> [WHAT YOU HAVE TO DO]
Each line below from the one containing "Select the purple" through the one containing "You are a computer-use agent. Screen" is to be given again exactly, and no line outside that span.
=====
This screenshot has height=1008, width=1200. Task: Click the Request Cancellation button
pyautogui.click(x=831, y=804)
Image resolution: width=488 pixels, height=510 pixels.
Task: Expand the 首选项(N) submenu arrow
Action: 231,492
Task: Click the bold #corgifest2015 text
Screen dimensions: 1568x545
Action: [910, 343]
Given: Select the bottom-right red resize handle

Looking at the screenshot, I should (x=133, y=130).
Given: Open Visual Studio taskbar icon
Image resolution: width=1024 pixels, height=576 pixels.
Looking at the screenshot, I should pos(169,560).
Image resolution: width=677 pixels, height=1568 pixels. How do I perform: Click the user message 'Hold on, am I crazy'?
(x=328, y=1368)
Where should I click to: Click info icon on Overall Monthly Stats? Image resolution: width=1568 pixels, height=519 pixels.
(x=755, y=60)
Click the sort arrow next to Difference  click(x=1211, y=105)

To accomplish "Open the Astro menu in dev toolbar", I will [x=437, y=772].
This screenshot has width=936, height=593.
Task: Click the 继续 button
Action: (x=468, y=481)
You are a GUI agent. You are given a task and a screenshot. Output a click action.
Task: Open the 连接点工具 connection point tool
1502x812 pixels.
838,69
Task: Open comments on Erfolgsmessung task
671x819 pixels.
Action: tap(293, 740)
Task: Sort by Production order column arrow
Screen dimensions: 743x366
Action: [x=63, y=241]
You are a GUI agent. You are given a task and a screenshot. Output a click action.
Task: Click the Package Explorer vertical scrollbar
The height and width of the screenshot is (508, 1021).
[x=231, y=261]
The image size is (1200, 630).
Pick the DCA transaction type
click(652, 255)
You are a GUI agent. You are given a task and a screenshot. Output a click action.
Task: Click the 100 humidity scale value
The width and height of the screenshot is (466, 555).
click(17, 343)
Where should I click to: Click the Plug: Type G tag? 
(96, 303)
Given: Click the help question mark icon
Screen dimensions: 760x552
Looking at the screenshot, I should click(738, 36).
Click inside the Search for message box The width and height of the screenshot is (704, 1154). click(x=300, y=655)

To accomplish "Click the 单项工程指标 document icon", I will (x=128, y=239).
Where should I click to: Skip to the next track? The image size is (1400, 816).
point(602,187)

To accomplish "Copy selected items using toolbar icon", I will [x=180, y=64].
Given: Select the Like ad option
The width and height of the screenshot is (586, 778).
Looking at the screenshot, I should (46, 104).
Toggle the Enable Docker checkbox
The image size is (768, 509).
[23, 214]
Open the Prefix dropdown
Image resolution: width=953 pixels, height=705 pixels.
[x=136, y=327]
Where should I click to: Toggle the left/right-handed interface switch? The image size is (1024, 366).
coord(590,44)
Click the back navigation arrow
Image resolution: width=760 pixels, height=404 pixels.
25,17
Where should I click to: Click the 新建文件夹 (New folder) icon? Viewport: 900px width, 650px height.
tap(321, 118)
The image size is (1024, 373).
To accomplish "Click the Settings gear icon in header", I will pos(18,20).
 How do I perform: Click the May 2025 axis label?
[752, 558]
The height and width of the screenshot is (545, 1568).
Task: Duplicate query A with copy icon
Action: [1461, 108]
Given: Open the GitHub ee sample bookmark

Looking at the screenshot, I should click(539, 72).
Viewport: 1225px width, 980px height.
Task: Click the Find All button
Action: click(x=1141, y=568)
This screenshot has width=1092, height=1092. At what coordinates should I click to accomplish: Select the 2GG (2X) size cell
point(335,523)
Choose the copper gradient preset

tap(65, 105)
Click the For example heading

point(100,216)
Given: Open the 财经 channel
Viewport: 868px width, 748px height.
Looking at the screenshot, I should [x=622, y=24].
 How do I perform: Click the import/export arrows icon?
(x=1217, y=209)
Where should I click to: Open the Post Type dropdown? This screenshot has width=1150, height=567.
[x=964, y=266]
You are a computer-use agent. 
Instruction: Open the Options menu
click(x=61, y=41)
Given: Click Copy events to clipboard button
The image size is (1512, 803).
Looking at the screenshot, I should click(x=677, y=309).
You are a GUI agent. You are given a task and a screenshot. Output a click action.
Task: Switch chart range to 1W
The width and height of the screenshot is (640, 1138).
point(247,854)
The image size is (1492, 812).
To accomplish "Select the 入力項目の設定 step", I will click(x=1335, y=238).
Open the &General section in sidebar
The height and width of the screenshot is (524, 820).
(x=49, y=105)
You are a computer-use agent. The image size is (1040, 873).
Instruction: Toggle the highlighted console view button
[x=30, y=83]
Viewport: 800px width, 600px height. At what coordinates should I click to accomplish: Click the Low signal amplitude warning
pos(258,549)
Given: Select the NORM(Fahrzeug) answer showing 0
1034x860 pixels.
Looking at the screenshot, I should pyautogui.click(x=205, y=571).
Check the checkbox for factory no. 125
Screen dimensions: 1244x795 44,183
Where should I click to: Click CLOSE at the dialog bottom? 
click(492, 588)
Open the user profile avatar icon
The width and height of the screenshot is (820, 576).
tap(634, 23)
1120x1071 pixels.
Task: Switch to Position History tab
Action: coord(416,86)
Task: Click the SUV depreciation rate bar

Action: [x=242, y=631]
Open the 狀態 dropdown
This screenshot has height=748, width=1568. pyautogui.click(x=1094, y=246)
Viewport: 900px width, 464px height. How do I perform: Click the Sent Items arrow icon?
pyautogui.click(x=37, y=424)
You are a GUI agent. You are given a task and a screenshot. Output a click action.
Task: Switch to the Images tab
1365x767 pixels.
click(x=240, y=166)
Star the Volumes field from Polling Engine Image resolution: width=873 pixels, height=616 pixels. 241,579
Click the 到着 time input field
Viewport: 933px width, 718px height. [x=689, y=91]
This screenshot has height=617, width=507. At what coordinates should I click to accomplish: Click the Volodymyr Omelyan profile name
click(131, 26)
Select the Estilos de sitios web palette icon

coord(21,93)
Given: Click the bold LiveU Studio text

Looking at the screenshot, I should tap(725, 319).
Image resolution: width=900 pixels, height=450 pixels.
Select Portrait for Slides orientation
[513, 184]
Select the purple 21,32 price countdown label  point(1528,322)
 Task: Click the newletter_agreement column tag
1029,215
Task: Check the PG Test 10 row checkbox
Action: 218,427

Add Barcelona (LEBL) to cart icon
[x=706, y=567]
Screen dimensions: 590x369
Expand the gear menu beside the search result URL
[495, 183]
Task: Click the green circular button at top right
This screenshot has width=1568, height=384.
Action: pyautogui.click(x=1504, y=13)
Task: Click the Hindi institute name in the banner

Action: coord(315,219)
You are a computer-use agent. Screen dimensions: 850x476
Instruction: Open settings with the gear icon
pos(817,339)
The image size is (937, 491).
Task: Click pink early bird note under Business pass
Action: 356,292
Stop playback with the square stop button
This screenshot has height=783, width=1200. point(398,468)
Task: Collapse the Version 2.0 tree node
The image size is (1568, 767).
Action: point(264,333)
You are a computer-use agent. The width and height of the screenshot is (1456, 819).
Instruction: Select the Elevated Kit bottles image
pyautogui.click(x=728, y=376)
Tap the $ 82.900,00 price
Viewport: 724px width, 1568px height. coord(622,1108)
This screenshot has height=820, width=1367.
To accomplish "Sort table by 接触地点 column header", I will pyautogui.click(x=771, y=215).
=====
> [WRITTEN ANSWER]
Select the purple 21,32 price countdown label  point(1528,322)
 Task: Click the newletter_agreement column tag
1029,215
Task: Check the PG Test 10 row checkbox
Action: 218,427

Add Barcelona (LEBL) to cart icon
[x=706, y=567]
Screen dimensions: 590x369
Expand the gear menu beside the search result URL
[495, 183]
Task: Click the green circular button at top right
This screenshot has width=1568, height=384.
Action: pyautogui.click(x=1504, y=13)
Task: Click the Hindi institute name in the banner

Action: coord(315,219)
You are a computer-use agent. Screen dimensions: 850x476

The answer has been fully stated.